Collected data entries
-- Opening Marker --
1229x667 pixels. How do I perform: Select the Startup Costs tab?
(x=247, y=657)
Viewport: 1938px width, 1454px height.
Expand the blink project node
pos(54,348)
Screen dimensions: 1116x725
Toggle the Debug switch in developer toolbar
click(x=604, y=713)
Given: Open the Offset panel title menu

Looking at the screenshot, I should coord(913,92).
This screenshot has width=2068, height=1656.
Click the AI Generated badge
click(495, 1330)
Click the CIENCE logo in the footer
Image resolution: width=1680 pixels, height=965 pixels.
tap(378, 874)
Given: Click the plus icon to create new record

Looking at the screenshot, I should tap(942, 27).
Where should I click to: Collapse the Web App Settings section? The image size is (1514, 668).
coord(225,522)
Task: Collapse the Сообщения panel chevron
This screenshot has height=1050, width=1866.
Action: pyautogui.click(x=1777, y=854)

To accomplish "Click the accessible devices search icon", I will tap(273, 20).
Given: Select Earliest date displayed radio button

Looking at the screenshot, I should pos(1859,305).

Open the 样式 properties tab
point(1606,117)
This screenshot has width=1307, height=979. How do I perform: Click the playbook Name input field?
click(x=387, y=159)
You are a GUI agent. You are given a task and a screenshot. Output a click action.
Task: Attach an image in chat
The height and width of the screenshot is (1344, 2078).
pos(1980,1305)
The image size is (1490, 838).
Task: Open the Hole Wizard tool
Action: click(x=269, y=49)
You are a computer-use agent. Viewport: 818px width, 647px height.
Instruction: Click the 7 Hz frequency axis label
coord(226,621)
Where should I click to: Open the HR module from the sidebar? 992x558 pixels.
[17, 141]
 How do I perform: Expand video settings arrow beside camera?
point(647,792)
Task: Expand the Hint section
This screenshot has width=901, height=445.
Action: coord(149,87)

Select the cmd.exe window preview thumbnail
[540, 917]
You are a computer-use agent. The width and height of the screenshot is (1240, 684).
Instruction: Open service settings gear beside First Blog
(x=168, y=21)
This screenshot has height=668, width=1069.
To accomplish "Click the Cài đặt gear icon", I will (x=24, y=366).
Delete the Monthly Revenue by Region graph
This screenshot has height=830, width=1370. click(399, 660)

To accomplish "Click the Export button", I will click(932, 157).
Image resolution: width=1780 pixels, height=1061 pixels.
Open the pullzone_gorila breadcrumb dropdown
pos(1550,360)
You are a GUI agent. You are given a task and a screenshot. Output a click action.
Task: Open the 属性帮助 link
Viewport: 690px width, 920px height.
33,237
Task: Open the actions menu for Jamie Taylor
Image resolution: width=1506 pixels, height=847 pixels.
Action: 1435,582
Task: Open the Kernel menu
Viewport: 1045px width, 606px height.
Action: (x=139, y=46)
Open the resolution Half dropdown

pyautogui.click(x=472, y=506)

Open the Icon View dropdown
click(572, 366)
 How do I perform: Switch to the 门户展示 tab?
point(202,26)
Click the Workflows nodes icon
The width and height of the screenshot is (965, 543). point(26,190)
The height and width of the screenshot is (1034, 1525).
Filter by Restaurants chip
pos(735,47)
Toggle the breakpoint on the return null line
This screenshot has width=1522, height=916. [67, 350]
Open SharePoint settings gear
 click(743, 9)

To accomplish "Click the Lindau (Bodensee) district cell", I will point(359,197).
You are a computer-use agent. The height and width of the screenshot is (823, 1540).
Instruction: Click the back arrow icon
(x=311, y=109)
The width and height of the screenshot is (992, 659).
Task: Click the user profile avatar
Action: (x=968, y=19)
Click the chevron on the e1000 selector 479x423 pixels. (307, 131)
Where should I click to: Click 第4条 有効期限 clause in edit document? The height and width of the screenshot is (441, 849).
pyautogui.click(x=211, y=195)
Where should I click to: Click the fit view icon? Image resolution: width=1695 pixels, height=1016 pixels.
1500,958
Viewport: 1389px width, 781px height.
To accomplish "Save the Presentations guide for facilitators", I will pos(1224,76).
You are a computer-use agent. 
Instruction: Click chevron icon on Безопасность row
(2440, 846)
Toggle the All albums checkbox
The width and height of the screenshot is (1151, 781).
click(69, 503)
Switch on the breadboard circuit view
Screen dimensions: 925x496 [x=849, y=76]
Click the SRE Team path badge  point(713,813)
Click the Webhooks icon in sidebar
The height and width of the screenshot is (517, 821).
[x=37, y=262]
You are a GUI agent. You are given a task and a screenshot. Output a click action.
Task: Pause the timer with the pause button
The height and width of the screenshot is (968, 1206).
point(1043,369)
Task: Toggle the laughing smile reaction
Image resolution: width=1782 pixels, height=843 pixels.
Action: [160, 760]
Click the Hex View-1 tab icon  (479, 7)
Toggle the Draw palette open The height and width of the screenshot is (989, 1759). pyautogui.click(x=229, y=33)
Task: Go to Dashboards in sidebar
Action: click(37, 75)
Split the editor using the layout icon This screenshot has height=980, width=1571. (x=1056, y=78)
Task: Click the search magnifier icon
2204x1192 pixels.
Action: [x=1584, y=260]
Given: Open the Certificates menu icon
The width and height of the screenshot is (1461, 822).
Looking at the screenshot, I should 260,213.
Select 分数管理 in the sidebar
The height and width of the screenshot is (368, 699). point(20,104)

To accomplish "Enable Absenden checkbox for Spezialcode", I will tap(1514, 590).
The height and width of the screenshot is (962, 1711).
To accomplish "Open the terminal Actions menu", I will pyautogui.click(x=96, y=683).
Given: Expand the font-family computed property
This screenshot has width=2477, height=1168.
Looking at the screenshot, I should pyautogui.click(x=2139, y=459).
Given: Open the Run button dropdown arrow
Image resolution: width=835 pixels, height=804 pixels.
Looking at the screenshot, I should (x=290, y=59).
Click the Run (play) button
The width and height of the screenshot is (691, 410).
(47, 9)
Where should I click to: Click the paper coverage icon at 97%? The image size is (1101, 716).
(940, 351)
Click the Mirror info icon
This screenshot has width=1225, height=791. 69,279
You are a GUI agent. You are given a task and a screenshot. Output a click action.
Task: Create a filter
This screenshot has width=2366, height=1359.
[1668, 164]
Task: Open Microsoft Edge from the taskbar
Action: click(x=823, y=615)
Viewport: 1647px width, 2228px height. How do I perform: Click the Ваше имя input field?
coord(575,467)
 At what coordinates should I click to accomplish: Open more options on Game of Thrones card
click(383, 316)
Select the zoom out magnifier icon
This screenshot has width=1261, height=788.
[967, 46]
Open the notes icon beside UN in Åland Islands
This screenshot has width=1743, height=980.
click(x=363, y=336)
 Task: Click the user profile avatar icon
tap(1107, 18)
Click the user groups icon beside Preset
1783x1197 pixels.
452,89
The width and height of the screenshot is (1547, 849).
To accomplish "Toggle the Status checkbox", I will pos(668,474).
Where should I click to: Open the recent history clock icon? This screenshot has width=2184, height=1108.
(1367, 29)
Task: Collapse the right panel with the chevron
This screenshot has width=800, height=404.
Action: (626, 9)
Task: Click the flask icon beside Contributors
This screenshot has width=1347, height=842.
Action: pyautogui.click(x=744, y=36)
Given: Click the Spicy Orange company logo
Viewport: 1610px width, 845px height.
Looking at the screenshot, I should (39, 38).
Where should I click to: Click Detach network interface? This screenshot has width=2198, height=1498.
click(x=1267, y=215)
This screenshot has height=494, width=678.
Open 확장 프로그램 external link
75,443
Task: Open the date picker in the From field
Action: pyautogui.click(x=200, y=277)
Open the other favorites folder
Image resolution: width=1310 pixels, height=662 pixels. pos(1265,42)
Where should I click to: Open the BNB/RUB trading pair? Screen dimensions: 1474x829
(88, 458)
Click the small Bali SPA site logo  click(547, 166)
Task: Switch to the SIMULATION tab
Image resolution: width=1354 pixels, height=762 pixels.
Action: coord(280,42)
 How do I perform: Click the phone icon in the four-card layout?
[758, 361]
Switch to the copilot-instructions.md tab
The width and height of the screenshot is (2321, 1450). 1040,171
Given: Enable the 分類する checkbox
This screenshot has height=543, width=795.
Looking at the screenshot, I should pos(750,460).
-- Closing Marker --
Only one span is to be repeated: the line with "Viewport: 1610px width, 845px height." through the final line of the entries above, word for word.

Finished exercise →
Viewport: 1610px width, 845px height.
Looking at the screenshot, I should (39, 38).
Where should I click to: Click Detach network interface? This screenshot has width=2198, height=1498.
click(x=1267, y=215)
This screenshot has height=494, width=678.
Open 확장 프로그램 external link
75,443
Task: Open the date picker in the From field
Action: pyautogui.click(x=200, y=277)
Open the other favorites folder
Image resolution: width=1310 pixels, height=662 pixels. pos(1265,42)
Where should I click to: Open the BNB/RUB trading pair? Screen dimensions: 1474x829
(88, 458)
Click the small Bali SPA site logo  click(547, 166)
Task: Switch to the SIMULATION tab
Image resolution: width=1354 pixels, height=762 pixels.
Action: coord(280,42)
 How do I perform: Click the phone icon in the four-card layout?
[758, 361]
Switch to the copilot-instructions.md tab
The width and height of the screenshot is (2321, 1450). 1040,171
Given: Enable the 分類する checkbox
This screenshot has height=543, width=795.
Looking at the screenshot, I should pos(750,460).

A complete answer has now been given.